Of the difficulties of dealing with imperfect Saints, Partridge’s daughter Emily Dow Partridge later remembered, “When I look back and remember the great responsibility that rested upon my father as first Bishop—his poverty and privations, and the hardships that he had to endure, the accusations of false brethren, the fault-finding of the poor, and the persecutions of our enemies—I do not wonder at his early death.”Partridge’s own patriarchal blessing warned him, “Thou shalt stand in thy office untill thou art weary of it and shall desire to resign it that thou mayest rest for a little season.”
In addition to dealing with the human weaknesses of others, Partridge faced the reality of his own fallen nature. When faced with the challenge of building Zion with few visible resources, Partridge apparently doubted the possibility of success. In response, the Lord warned him, “But if he repent not of his sins which is unbelief & blindness of heart let him take heed lest he fall.”Partridge’s August 1831 letter to Lydia revealed his own insecurities in his position. “You know I stand in an important station,” he wrote, “& as I am occasionally chastened I sometimes feel as though I must fall, not to give up the cause, but I fear my station is above what I can perform to the acceptance of my heavenly father.” He then pled with his wife, “Pray for me that I may not fall.”
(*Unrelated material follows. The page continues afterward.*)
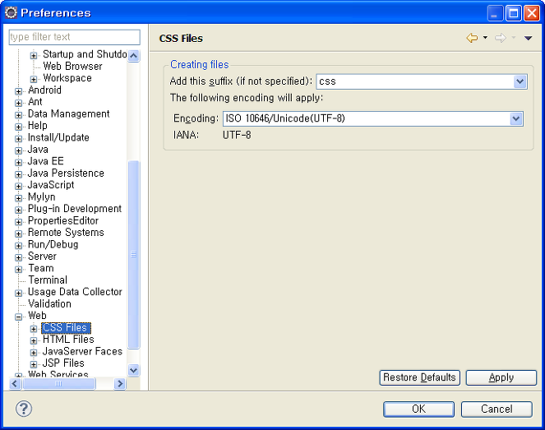Select HTML Files in the tree

(x=68, y=340)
Two years later, in July 1833, a mob of angry men entered Partridge’s home, where he was sitting with his wife and three-week-old son and namesake, Edward Partridge Jr. They dragged him to the center square of Independence, where they beat and tarred and feathered him. Unafraid, three days later Partridge, along with five other men, offered their lives as a ransom for the rest of the Saints in an attempt to prevent further violence towards the Saints. Their offer was refused, and the men instead were forced to agree to leave Jackson County. A few weeks later, Partridge wrote to his friends in Ohio, “I feel willing to spend and be spent, in the cause of my blessed Master.”
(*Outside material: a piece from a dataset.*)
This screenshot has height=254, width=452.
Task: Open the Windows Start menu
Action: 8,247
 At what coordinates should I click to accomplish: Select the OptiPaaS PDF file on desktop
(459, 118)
The revelations calling Partridge as bishop and outlining his duties in that office shaped the remainder of his life. He continued to serve as bishop throughout the Saints’ time in Missouri and into the Illinois period. In the spring of 1840, while building a home for his family in Nauvoo, Partridge fell sick. He died on May 27, 1840, leaving a wife and five children ages 6 to 20.
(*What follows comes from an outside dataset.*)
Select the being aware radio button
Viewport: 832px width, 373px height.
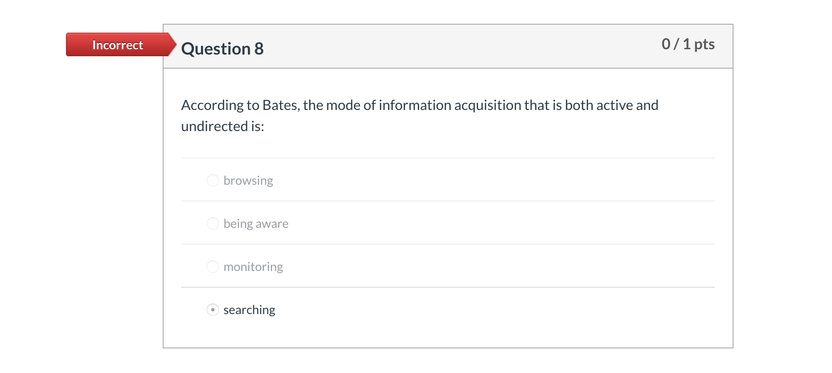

When Partridge was called as bishop, the Lord described him as one whose “heart is pure before me for he is like unto Nathaniel of old in whome there is no guile.”Early Church member David Pettigrew described Partridge as “a Gentleman, filling that high Office which he Occupied, with great dignity, Such as the New Testament States, that a man filling the Office of a Bishop Should be His appe[a]rance was grave, and thaughtful, yet pleasant and agreeable, his family like himself verry agreeable.” W. W. Phelps wrote of Partridge that “few will be able to wear his mantle with such simple dignity. He was an honest man, and I loved him.” Eight months after Partridge’s death, the Lord revealed that the faithful first bishop of the restored Church was with Him.